Sad that this isn't considered normal these days.


----------



## gun2head (Sep 3, 2006)

I've ridden tons of different bikes and materials throughout the years at all levels of competition and for mere sport. For me, the C-50 has been by far the most integrated ride I have experienced. I was suprised at how organic and comfortable the bike was and is. I was so used to dead carbon feel that the C-50 blew me away. I can't get off the damn thing. All of my prior bikes I got for free. But, when it came time to actually buy something (i retired from racing) for mere enjoyment, the C-50 won big-time. I'd race it any day (IF I got it free).


----------



## edmundjaques (Dec 29, 2005)

I'd back up everything gun2head says on this. The C50 is an amazing bike for riding every day - I do anything up to 100 miles on it. So far, 10,000 miles and still "can't keep of it". It is very reassuring, comfortable and quiet when you can't be bothered to think yet has all the zip and solid muscle if you want to push it. It rides like a heavy bike in some ways, it is so stable. It's the only carbon bike I have - tried a C40 and (I'm afraid to say) didn't rate it much. Likewise a deRosa King. My other Colnagos are all steel, so is my Merckx Corsa 01, and my Hetchins Italia, and my Jack Taylor. All superb bikes ( I've ditched others that weren't) but the C50 is in a different league. The only caveat - equipe it with the very best of everything. Then forget about any other bike.


----------



## robert (Dec 8, 2004)

I have both a C-40 and C-50.
the 40 is very nice, the 50 is beyond belief


----------



## NorCalBiker (Jul 10, 2006)

I have a C50 that I want sell.

57cm Traditional
Full Campy Records
Mavic E.S. wheelsets


----------



## gibson00 (Aug 7, 2006)

edmundjaques said:


> It rides like a heavy bike in some ways, it is so stable. .

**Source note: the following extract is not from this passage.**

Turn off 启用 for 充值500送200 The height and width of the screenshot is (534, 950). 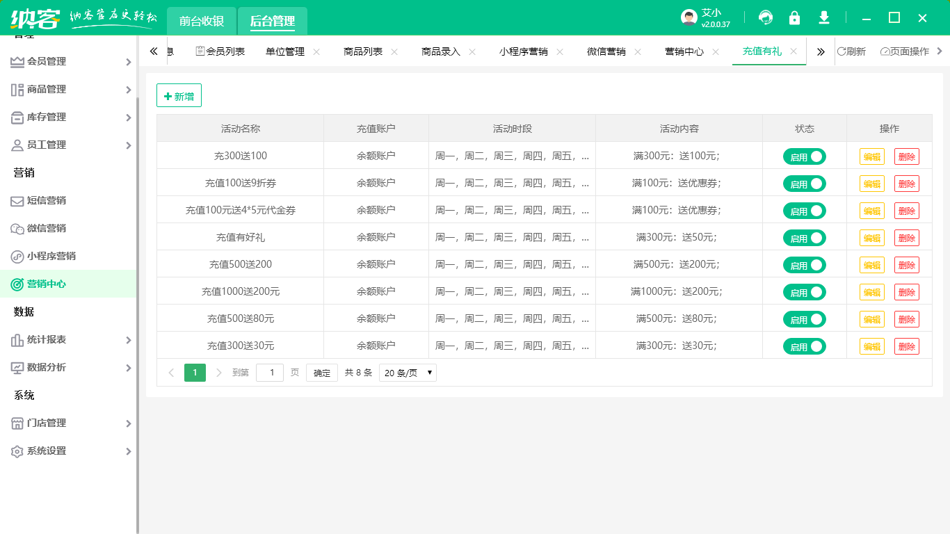click(805, 265)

I agree with this. When I had mine, I remember thinking "its like driving a big caddilac!". Meant in a good way. It's just -that- smooth a ride.
I have an R3 currently. It is much faster handling than the C50, but not nearly as smooth or comfortable.


----------



## uzziefly (Jul 15, 2006)

too bad it's a 57 coz any smaller and i'll want it!!


----------



## CoLiKe20 (Jan 30, 2006)

Competitive Cyclist has C50 sale right now frame/fork for 2900.
I'm sorely tempted but I already got my 2007 bike


----------



## fabsroman (Jul 14, 2006)

They don't have it in my size or I might have bought one myself.


----------



## raticosa (Apr 6, 2012)

KATZRKOL said:


> *Awesome. .*
> 
> 
> 
> I also have a Wilier Izoard in addition to my C50. . The C50 is all I ride now. It takes the crappiest chip-seal roads and makes them pleasant ! And the frames being available in 1cm diff sizes, it's possible for most people to get a "custom" fit. It was worth every penny! Oh yea, I still (after 2 years) find myself (and others) eyeballing it.


Hello, and sorry for the old thread revival but wondering if the C50 love is still around for these riders and especially interested in how you can compare the C50 to your Izoard as I've just bought an older Izoard which feels suspiciously similar to my much older Columbus Aelle tubed Torpado. 

Thanks to anyone still around from this thread or other C50 folks....


----------